D-Lib Magazine
December 1996

ISSN 1082-9873

From the Editor

In Memory of Paul Evan Peters

Paul Evan Peters died suddenly on November 18, 1996. His colleague and friend Bill Arms remembers.

Amy Friedlander

Paul Evan Peters, Executive Director of the Coalition for Networked Information (CNI), died on November 18, 1996. His sudden death, at the age of forty eight, was a shock to us all.

Paul was a special person. His degrees in computer science, philosophy, information science, and sociology illustrate the breadth of his interests and openness to ideas. By 1990, when CNI began, he had already had a distinguished career at the University of Pittsburgh, Columbia Universities Libraries, and the New York Public Library. However, it was as the founding director of CNI that we will particularly remember him.

The first meeting of CNI in Washington was a notable event. Long before the World Wide Web made the Internet fashionable, leaders of research libraries and university computing united to face the opportunities and challenges of networked information. Few people even knew the issues. We turned to Paul to lead. His agenda was simple, help people to work together. Librarians, publishers and computing directors can easily become rivals. We come to CNI to work together, and the reason that we come to CNI is that Paul made us all welcome.

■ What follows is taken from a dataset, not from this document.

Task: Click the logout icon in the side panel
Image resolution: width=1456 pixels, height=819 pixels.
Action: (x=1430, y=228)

Paul's impact on people went far beyond a simple listing of his accomplishments. Testimonials from around the world speak of the effect that he had on individuals wherever he went. He had a happy ability to discover people's strengths. His warm smile and open manner brought life to the most tedious of meetings. Despite being immensely busy, he was always outgoing and rarely appeared rushed.

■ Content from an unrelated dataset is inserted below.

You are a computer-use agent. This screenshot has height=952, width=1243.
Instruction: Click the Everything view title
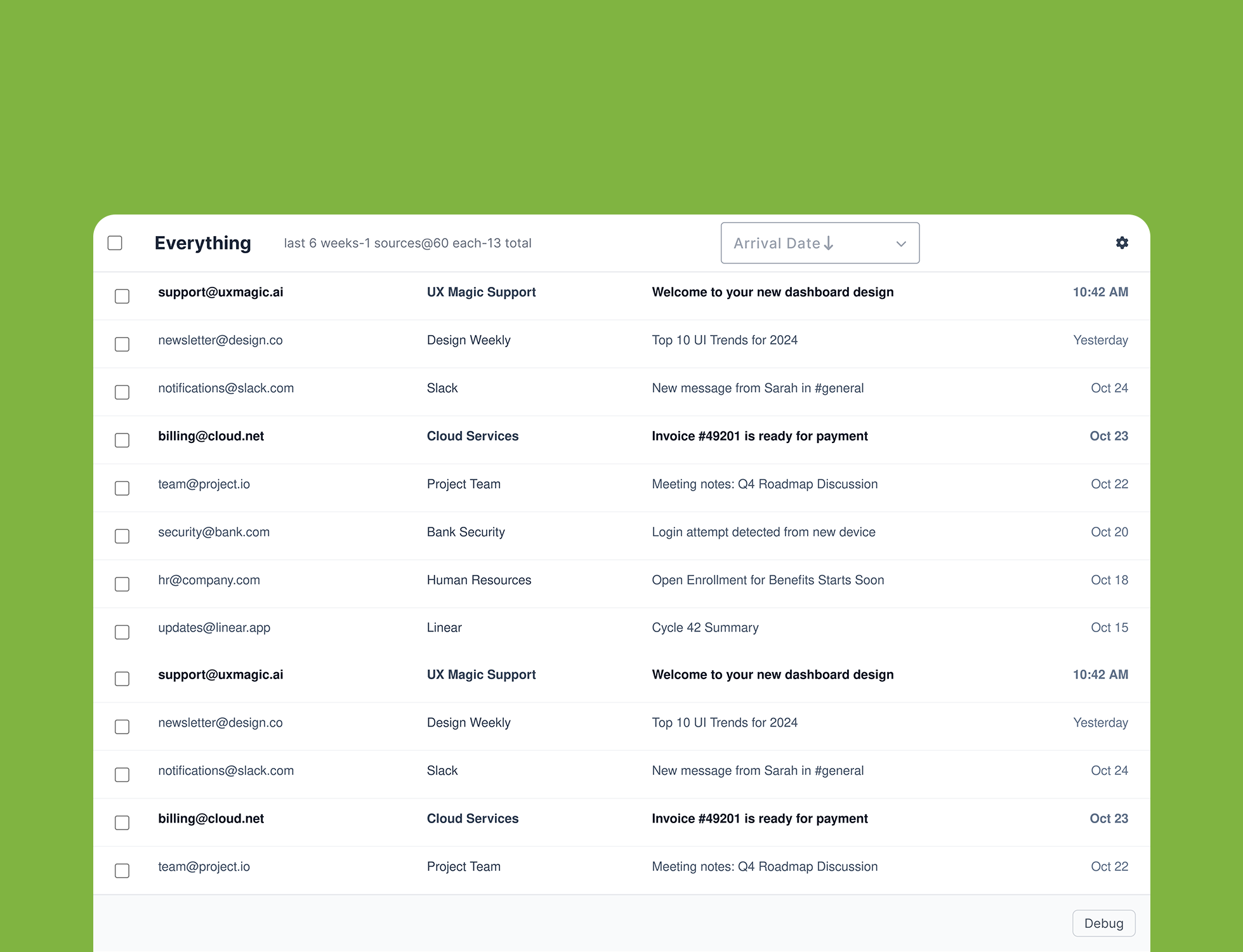pyautogui.click(x=202, y=242)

Paul was not a great orator, but he was a popular speaker, with his own private style. Every few months he prepared a new talk which he would read from his laptop computer. Usually he began with observations from science fiction or from a modern philosopher. He would praise creative work from others rather than emphasize his own achievements. He could find nuggets in the most unlikely places.

If we wish to remember Paul, we will follow the lessons that he lived, that information is for everybody, and by working together we can achieve great things. Paul was a fine colleague and a friend to us all. He will be missed.